Theme: Words at Work and Play

June 13–15, 2025

Call for Papers and Presentations extended until November 29, 2024

Organizers of the 10th Mennonite/s Writing conference invite proposals for critical and creative presentations on any aspect of Mennonite literature, including the 2025 conference theme of "Words at Work and Play."

In her 2020 study, Making Believe, Magdalene Redekop attributes the surge of creative writing by North American Mennonites in the late 20th century to the "many Mennonites [who] have been willing to play and be serious at the same time." Indeed, from the martyr ballads and trickster tales of the early Anabaptists through centuries of sermons, hymns, and diaries to the bestselling fiction and poetry of today, creative writing among Mennonites has always been a type of deeply serious play. At once a form of labour and of entertainment, Mennonite literary work continues to be a source of community and transgression; a means of memory and of revision; a practice of devotion, resistance, lament, and joy.

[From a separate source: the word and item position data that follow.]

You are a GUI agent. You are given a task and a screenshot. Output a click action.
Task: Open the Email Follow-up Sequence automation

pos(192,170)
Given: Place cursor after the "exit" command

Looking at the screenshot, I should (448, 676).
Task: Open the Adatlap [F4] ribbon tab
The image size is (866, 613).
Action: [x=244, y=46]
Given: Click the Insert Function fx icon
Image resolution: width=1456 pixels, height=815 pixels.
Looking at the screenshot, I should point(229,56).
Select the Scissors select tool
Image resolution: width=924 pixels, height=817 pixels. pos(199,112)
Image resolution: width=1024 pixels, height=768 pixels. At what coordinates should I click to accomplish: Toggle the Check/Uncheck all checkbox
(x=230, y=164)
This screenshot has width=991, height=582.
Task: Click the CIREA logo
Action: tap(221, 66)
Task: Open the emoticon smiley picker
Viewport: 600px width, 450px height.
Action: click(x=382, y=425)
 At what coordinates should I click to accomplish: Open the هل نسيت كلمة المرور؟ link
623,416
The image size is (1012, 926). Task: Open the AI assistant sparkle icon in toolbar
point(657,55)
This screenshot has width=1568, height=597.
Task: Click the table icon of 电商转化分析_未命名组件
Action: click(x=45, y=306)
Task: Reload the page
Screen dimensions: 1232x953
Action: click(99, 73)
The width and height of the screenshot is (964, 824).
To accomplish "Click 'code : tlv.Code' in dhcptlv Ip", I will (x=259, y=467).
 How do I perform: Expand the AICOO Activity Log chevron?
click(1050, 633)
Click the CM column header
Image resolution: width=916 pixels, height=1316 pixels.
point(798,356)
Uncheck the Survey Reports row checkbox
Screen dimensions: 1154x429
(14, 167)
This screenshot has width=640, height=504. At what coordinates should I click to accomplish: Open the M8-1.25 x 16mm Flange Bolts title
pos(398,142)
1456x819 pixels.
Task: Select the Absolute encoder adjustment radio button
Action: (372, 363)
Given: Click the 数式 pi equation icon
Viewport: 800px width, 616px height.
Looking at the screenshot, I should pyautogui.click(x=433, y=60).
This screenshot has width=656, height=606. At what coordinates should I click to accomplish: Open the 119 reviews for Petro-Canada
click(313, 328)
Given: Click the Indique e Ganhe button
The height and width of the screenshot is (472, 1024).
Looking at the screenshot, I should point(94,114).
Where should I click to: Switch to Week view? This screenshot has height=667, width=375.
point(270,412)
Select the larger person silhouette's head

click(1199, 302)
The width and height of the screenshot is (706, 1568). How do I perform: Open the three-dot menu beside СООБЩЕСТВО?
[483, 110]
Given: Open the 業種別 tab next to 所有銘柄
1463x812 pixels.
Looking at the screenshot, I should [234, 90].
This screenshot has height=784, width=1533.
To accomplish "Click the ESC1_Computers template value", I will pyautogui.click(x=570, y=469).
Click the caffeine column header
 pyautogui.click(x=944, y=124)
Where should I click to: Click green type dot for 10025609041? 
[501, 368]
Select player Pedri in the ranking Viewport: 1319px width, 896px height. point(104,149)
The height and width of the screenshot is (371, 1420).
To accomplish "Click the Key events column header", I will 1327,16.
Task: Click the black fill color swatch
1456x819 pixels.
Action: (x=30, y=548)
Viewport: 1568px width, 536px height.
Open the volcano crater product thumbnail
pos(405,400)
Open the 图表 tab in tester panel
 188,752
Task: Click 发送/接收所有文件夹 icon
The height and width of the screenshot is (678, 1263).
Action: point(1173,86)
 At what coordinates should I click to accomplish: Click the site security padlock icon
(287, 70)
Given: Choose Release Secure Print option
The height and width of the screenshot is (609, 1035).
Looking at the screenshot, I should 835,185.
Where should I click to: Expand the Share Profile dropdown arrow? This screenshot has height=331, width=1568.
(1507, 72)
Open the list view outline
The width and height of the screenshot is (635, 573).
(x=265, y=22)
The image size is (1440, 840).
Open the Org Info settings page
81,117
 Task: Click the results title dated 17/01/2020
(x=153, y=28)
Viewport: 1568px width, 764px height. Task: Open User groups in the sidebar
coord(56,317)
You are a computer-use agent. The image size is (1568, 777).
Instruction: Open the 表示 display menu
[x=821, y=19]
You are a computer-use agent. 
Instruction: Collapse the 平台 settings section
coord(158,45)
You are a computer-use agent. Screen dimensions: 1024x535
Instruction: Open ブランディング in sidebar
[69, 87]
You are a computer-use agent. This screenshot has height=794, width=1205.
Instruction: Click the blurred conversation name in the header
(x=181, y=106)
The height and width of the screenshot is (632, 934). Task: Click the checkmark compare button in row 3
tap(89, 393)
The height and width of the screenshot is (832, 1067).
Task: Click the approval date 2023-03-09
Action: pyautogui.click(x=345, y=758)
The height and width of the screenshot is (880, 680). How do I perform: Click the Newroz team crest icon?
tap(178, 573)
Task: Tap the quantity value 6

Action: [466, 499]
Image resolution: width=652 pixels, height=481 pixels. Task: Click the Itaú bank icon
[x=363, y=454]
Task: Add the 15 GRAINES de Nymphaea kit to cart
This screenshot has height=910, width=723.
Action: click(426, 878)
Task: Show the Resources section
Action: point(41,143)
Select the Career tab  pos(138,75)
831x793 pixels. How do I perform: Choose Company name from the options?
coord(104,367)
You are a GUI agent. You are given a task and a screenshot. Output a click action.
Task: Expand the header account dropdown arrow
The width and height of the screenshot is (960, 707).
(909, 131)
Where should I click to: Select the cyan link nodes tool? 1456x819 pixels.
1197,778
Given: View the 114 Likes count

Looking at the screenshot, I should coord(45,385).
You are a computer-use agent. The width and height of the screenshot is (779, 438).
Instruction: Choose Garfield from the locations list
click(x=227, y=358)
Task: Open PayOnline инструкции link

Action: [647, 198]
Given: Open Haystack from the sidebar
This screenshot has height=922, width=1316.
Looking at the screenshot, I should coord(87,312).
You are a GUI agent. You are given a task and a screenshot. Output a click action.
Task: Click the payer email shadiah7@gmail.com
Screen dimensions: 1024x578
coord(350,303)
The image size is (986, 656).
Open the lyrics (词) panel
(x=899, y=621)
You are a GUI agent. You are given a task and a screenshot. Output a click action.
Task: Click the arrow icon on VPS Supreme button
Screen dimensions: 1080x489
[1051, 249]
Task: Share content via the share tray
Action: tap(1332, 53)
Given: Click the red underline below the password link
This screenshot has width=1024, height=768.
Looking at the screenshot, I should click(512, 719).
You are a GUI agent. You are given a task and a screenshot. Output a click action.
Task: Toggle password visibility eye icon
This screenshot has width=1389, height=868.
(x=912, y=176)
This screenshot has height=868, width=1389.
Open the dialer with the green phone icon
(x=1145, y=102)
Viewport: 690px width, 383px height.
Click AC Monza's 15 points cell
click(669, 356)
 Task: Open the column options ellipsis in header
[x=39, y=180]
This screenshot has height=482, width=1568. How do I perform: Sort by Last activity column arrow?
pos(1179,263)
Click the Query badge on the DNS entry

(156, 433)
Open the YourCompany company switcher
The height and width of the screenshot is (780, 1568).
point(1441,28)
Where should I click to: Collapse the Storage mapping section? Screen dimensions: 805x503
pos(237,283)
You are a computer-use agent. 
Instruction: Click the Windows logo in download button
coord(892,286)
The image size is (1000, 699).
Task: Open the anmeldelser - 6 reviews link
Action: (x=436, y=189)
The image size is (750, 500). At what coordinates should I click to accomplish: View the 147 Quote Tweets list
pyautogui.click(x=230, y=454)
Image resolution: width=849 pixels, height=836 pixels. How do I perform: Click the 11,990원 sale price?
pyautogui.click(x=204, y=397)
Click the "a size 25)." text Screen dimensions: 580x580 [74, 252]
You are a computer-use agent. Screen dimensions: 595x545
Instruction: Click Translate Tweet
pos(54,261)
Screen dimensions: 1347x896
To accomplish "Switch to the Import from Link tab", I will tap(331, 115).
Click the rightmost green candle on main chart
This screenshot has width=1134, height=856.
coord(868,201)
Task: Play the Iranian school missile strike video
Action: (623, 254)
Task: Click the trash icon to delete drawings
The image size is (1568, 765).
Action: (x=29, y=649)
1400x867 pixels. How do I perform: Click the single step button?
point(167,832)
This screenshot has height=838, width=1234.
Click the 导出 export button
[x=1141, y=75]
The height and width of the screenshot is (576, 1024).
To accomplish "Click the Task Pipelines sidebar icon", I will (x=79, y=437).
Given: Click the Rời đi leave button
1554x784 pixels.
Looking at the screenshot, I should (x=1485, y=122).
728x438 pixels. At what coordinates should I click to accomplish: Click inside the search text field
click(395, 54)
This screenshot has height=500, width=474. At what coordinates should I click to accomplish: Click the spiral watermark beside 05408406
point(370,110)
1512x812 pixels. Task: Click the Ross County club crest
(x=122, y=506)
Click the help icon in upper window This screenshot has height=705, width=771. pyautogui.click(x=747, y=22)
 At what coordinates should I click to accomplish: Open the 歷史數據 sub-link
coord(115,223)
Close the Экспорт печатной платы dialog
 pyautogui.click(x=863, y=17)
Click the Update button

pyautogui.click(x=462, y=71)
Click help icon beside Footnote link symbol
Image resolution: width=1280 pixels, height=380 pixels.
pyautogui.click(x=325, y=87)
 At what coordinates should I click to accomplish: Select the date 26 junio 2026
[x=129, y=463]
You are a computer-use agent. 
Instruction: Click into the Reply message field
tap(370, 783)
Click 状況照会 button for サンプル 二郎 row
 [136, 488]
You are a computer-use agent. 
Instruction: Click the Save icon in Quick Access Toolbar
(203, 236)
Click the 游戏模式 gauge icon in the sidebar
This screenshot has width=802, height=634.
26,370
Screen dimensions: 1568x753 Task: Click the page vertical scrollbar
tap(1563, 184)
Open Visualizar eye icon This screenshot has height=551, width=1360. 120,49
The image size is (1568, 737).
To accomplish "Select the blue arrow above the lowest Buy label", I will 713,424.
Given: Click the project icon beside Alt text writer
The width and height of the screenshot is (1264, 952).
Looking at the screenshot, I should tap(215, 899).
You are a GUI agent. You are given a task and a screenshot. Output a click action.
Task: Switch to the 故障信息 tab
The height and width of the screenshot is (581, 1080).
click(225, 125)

In keeping with the field's long-standing practice of working across creative and critical boundaries, we invite proposals for scholarly presentations as well as creative and genre-bending work from across and beyond the academy, including: work in any literary genre or medium; audio and visual arts; theatre and film; historical writing; social critique; theological reflection; religious studies; anthropology; community-engaged research; race, ethnicity, and gender studies; ecocriticism; reconciliation and Indigeneity; postcolonial writing; autotheory; ethics; digital humanities; comedy; publishing, printing, and editing; podcasting; translation; and even literary criticism.

We especially encourage submissions that will broaden and enrich the field's historical, geographical, methodological, and disciplinary range.

Please send proposals (for approximately 20-minute presentations) as 250-word abstracts (with short contributor biographies) to mennowritingx:@:cmu.ca by November 1 the new deadline of November 29, 2024.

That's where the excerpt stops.